Singen zu Corona-Zeiten

AMTZELL – Nach den Ausgangsbeschränkungen Mitte März lud die evangelische Kirche deutschlandweit zum abendlichen Singen auf dem Balkon und im Garten ein. In Amtzell wurde diese Idee auch auf katholischer Seite dankbar aufgegriffen.

„Der Mond ist aufgegangen“: jeden Abend um 19 Uhr, gesungen in Gärten, am offenen Fenster, auf dem Balkon oder auf der Straße. Mitte März war es um diese Zeit schon dunkel und kalt und die goldnen Sternlein prangten am Himmel. Bei Wind und Kälte war es anfangs manchmal wohl ein Aufraffen, vor die Tür zu gehen und das Lied anzustimmen.
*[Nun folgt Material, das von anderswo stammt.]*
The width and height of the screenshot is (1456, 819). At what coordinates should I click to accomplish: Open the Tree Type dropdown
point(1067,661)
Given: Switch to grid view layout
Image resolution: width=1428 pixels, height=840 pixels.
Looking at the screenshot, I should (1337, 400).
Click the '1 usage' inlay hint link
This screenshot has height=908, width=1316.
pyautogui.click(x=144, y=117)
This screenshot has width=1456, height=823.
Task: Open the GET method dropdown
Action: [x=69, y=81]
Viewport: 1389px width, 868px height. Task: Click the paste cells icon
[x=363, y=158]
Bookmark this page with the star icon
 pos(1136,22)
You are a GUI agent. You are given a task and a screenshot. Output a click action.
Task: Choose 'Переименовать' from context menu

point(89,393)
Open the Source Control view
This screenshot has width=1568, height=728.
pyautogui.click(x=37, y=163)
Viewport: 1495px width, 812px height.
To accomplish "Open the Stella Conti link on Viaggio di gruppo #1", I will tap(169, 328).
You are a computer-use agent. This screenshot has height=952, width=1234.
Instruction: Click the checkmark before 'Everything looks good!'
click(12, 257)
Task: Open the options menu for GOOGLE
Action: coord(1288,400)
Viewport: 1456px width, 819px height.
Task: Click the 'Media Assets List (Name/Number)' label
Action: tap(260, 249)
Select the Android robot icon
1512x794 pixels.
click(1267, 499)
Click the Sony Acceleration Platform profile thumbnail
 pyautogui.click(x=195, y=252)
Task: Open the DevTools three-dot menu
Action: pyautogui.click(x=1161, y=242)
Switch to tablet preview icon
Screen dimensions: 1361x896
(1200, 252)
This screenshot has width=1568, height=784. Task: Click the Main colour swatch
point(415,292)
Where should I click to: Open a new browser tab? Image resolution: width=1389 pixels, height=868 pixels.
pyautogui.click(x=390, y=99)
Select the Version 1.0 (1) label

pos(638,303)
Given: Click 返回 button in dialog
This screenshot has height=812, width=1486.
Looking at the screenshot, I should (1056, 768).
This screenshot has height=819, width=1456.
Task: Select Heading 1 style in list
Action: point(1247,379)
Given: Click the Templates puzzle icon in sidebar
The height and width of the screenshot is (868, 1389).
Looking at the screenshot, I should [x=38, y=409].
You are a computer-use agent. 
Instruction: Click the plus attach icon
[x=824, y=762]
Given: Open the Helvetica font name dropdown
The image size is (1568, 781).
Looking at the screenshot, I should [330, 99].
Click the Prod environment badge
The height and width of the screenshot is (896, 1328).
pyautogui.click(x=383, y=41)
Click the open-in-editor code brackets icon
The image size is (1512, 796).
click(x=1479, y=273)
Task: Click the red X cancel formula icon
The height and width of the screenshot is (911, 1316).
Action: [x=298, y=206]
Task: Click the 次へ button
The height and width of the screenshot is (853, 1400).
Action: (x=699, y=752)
Das Ehepaar Dettling ließ sich davon nicht abschrecken und initiierte die erste mehr oder weniger feste Singgruppe im Säntisweg. Vor allem die Kinder waren von Anfang an mit Eifer dabei. Als dann die Schwäbische Zeitung von diesem abendlichen Event berichtete, ergriff mit Inge Schmitz eine weitere Sängerin des Kirchenchors die Initiative und motivierte die Nachbarschaft in Guttenbrunnstraße und Greutstraße zum abendlichen Singen.

Mittlerweile stimmen an jedem Abend an beiden Standorten jeweils bis zu 20 Personen in das Lied ein. Es werden alle 7 Strophen gesungen. In der Guttenbrunnstraße geht’s anschließend mit anderen Liedern weiter bis zum Läuten der Glocken um 19.30 Uhr. Alle Sänger und Sängerinnen fühlen sich hinterher froh gestimmt und über den Abstand hinweg miteinander verbunden. Der alte Text von Matthias Claudius aus dem 18. Jahrhundert kann gerade auch heute bewegen und trösten.